Elbit Discount to S&P Defense Stocks is a ‘Buy’ to Leumi: Israel Overnight

Elbit Systems Ltd. (ESLT)’s biggest discount to the Standard & Poor’s 500 aerospace and defense index in five months is a sign to Bank Leumi Le-Israel Ltd. (LUMI) that investors should buy shares of the Israeli security company.

Israel’s biggest non-government defense technology developer dropped 2.7 percent in New York yesterday, sending valuations to 8.02 times estimated earnings, while the average for members of the S&P defense index is 13.4, data compiled by Bloomberg show. The 40 percent discount was the biggest since Sept. 16. The Bloomberg Israel-US 25 Index of the largest U.S.- traded Israeli stocks added 0.1 percent. Elbit Systems rose 1.5 percent in Tel Aviv today.

### Stated goal 1
According to the Elbit Systems article, what price-to-estimated-earnings valuation did Elbit Systems reach after its drop in New York?
### Stated goal 2
Proceed with the Elbit Systems article, writing on from its final sentence.

[Item-finding entries]

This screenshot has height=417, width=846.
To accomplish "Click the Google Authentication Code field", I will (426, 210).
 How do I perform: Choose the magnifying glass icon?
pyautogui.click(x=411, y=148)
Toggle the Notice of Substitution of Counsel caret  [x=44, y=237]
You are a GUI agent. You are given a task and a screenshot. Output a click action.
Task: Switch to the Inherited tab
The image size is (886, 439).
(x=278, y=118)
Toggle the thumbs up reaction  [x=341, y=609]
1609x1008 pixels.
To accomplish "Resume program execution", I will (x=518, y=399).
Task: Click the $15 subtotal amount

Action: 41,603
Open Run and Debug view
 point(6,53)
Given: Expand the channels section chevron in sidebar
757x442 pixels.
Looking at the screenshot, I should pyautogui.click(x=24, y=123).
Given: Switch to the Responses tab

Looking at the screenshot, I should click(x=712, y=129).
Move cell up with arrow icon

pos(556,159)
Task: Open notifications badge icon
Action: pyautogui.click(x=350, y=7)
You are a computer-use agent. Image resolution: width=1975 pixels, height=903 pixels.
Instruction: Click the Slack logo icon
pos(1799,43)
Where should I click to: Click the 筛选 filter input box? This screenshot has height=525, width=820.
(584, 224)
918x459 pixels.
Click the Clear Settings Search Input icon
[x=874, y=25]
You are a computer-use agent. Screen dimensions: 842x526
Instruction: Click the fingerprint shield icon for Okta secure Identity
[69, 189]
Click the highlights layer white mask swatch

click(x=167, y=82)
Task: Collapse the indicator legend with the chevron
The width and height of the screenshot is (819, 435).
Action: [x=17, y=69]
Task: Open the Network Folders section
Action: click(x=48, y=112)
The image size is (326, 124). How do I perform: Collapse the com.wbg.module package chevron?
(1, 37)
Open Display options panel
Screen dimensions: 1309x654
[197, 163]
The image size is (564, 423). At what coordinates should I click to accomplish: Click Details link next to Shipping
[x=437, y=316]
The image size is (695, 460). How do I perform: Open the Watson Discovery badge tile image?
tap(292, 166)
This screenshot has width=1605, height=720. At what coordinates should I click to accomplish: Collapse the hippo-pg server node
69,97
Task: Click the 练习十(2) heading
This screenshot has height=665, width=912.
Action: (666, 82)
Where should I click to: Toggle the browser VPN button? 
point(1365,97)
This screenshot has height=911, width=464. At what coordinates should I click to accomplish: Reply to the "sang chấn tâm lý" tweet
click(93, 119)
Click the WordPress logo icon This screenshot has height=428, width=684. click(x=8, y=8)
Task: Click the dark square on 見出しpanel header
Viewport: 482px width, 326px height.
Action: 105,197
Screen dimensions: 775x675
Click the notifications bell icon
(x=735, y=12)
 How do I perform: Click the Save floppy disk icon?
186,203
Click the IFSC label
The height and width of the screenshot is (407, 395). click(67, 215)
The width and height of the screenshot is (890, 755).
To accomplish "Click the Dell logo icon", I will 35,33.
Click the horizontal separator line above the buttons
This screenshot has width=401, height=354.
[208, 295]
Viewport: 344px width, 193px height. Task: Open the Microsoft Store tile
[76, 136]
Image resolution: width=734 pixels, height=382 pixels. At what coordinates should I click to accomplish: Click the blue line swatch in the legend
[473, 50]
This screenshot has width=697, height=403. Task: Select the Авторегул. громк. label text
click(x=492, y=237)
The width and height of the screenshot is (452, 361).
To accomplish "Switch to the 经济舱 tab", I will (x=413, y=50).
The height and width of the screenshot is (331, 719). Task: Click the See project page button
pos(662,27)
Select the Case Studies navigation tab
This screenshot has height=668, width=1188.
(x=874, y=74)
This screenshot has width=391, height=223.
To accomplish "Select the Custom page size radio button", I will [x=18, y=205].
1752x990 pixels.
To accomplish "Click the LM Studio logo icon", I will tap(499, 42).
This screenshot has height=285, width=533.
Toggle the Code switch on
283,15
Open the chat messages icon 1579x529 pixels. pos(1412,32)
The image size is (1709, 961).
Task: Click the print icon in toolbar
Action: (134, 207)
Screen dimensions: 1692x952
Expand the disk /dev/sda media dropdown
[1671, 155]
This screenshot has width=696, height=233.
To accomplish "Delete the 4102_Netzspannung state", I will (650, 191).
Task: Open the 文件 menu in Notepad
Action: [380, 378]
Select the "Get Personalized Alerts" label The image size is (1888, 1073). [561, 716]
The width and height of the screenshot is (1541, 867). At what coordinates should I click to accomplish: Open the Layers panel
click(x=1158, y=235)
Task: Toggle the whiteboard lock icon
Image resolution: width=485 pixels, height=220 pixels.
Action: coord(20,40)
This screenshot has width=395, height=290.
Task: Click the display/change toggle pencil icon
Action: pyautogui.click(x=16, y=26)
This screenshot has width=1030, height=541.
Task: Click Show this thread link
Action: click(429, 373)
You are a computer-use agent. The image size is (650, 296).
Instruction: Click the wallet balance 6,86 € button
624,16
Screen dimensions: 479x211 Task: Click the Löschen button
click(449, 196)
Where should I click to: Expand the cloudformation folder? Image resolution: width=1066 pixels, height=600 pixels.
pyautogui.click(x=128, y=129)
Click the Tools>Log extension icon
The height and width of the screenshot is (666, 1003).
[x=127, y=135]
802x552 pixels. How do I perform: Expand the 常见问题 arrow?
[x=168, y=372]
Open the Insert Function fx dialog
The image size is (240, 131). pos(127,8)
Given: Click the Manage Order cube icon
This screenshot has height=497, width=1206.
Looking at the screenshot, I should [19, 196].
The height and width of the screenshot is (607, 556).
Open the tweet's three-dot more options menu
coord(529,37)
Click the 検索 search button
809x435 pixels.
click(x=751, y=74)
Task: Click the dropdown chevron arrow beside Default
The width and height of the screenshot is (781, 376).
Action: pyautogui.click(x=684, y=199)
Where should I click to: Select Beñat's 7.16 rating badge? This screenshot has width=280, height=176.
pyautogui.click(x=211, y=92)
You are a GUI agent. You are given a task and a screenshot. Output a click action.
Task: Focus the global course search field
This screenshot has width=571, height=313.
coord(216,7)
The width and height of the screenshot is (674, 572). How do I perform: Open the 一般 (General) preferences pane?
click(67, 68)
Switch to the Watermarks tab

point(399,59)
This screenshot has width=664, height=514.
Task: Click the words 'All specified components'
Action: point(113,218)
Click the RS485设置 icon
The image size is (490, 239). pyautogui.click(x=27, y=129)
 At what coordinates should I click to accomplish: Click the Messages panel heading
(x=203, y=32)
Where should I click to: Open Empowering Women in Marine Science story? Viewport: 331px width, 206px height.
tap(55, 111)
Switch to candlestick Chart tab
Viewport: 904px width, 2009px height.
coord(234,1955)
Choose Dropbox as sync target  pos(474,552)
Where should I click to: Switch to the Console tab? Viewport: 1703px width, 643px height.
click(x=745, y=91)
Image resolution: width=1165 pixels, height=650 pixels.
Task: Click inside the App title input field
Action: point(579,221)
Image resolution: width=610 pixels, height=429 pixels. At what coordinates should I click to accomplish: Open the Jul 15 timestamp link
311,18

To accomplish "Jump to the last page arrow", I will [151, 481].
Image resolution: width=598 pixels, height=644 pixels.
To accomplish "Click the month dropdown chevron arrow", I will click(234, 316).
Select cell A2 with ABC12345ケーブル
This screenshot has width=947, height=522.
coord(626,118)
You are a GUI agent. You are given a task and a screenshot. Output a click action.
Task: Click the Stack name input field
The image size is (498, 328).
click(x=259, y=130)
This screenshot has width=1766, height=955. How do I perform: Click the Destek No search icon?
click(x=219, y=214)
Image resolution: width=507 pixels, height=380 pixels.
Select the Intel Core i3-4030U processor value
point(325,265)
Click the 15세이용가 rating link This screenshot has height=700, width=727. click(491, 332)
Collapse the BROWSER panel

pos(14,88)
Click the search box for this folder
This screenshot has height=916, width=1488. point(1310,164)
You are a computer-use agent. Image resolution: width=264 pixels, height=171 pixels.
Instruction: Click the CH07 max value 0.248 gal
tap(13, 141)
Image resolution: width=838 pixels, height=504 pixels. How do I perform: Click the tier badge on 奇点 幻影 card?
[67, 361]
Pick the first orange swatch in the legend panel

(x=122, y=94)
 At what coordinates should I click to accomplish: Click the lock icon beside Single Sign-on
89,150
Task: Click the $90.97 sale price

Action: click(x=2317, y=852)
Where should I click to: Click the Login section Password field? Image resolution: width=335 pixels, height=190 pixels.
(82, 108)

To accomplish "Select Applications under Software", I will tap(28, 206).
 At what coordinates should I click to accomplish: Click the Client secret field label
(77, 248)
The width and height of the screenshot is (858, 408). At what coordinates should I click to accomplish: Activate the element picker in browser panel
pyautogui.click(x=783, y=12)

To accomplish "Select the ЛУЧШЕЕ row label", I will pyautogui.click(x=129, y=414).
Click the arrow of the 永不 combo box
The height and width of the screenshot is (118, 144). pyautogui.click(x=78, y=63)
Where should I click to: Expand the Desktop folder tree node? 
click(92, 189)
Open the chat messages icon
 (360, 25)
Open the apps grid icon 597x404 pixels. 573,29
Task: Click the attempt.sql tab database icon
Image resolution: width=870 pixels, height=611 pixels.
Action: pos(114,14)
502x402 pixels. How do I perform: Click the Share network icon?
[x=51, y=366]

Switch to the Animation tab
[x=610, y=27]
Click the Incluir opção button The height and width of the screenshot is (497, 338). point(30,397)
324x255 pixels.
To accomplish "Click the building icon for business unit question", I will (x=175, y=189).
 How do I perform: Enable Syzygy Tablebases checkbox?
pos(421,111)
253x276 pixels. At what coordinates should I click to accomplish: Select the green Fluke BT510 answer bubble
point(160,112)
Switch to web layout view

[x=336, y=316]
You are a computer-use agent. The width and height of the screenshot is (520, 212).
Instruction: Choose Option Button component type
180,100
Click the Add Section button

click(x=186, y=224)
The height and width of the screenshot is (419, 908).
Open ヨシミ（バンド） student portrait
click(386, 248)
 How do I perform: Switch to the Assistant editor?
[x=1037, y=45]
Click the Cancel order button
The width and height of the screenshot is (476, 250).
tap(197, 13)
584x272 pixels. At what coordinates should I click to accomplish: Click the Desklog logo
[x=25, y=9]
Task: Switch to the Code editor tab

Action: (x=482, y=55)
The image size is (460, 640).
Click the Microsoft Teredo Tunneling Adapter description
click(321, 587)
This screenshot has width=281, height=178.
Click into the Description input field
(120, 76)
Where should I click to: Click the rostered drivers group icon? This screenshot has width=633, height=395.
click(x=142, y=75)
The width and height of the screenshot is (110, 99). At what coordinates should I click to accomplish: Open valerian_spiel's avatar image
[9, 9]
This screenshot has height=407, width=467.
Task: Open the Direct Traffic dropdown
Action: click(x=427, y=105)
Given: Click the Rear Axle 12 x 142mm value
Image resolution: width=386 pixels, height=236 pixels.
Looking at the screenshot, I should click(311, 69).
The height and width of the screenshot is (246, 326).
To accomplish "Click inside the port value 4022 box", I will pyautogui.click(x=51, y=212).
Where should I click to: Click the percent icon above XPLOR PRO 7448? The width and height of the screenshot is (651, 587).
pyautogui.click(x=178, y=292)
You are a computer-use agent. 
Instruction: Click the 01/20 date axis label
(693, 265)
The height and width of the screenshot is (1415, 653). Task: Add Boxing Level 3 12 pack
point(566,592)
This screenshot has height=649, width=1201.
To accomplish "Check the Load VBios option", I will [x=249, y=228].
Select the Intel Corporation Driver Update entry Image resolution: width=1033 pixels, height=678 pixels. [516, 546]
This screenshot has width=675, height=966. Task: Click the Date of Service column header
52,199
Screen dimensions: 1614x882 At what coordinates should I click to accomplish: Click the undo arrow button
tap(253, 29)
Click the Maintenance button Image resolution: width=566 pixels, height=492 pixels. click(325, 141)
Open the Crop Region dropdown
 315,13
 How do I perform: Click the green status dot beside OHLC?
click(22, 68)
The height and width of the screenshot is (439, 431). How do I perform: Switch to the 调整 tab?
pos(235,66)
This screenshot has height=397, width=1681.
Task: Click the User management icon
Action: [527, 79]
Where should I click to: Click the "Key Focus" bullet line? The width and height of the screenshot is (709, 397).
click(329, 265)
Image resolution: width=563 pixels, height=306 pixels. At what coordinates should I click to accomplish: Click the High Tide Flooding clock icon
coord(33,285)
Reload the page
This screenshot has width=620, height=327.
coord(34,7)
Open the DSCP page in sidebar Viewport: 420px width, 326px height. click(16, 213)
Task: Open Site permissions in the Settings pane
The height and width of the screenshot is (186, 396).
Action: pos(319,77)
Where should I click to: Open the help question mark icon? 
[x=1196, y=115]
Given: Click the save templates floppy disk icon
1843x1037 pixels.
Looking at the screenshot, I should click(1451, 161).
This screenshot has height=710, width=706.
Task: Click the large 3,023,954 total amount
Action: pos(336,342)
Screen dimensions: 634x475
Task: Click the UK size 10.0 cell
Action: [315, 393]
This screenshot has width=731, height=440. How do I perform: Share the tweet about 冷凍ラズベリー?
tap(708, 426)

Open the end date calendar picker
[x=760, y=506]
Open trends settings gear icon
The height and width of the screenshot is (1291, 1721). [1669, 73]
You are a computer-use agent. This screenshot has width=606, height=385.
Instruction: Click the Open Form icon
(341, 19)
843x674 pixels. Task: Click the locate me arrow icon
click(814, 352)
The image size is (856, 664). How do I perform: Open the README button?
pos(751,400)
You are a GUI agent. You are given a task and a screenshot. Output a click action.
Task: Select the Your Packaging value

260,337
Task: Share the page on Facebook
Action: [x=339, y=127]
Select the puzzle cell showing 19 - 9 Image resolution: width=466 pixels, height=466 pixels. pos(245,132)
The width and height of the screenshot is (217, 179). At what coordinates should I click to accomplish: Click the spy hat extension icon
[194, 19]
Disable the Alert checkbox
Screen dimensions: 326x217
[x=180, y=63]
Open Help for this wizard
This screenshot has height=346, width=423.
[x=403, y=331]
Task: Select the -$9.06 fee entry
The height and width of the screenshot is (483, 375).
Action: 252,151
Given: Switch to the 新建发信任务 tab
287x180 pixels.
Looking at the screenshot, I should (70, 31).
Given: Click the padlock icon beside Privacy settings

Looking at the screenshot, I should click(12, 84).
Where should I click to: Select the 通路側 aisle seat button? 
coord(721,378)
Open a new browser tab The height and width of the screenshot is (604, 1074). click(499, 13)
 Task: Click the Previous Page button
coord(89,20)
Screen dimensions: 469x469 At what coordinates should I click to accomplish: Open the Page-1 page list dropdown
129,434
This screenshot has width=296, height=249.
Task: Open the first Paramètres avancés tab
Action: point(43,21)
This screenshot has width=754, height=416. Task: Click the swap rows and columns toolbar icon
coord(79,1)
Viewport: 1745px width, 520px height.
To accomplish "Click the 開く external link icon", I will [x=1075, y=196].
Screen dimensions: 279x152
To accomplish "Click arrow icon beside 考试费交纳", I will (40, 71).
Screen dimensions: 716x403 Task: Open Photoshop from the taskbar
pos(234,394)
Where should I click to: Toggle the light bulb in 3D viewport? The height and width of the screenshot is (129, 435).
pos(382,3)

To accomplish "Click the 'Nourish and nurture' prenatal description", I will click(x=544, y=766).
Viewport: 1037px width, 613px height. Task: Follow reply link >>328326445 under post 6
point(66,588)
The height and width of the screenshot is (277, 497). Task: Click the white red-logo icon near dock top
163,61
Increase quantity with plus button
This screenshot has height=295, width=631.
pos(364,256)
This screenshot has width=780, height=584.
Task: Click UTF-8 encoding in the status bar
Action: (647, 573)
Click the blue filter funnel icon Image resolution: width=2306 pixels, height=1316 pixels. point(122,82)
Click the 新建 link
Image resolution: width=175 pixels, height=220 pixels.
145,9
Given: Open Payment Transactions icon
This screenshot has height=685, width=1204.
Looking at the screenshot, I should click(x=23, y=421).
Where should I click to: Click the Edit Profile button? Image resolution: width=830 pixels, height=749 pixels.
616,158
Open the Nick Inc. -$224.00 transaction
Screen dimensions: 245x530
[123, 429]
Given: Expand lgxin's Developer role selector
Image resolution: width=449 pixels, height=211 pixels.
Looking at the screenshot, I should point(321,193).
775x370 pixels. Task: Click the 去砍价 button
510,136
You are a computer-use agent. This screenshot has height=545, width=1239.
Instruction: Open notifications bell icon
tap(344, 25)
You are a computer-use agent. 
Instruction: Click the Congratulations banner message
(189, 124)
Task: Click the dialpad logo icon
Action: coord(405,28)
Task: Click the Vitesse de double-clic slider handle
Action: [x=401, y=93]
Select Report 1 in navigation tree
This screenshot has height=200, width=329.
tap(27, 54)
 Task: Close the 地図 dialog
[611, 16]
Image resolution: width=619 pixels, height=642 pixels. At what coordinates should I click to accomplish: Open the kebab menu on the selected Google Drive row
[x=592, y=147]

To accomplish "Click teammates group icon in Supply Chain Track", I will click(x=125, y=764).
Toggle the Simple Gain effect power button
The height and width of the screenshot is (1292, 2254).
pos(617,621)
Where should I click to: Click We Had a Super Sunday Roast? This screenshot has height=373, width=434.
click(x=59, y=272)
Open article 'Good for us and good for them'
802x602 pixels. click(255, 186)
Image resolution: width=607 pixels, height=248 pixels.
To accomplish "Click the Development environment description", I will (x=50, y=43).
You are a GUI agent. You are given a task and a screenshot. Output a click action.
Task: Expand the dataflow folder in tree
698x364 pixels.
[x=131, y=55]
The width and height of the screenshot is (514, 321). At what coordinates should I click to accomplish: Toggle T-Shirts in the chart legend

### Written reply 1
8.02 times estimated earnings.

### Written reply 2
Haifa, Israel-based Elbit is lagging behind peers after saying on Feb. 10 that fourth-quarter net income will be reduced by as much as $65 million as a contract expired and on concern sales will fall should the U.S. government cut $487 billion from the 10-year defense budget plan. The stock has slipped 4.8 percent in New York over the past month, while the S&P Aerospace and Defense Index gained 5.2 percent.

“There is no reason why Elbit should suffer more than its peer group,” Ella Fried, an analyst at Bank Leumi, Israel’s largest lender by assets, said by phone from Tel Aviv yesterday. “The valuations don’t make sense. Once we see how much cuts there will be in the U.S. budget, Elbit may be seen as a more defensive option after the decline.”

Fried recommends investors buy shares of Elbit and sell stock of companies on the S&P Aerospace and Defense index. Companies including Chicago-based airplane maker Boeing Co. and Northrop Grumman Corp. (NOC), the Falls Church, Virginia-based maker of the U.S. military’s Global Hawk drone, make up the 12-member index.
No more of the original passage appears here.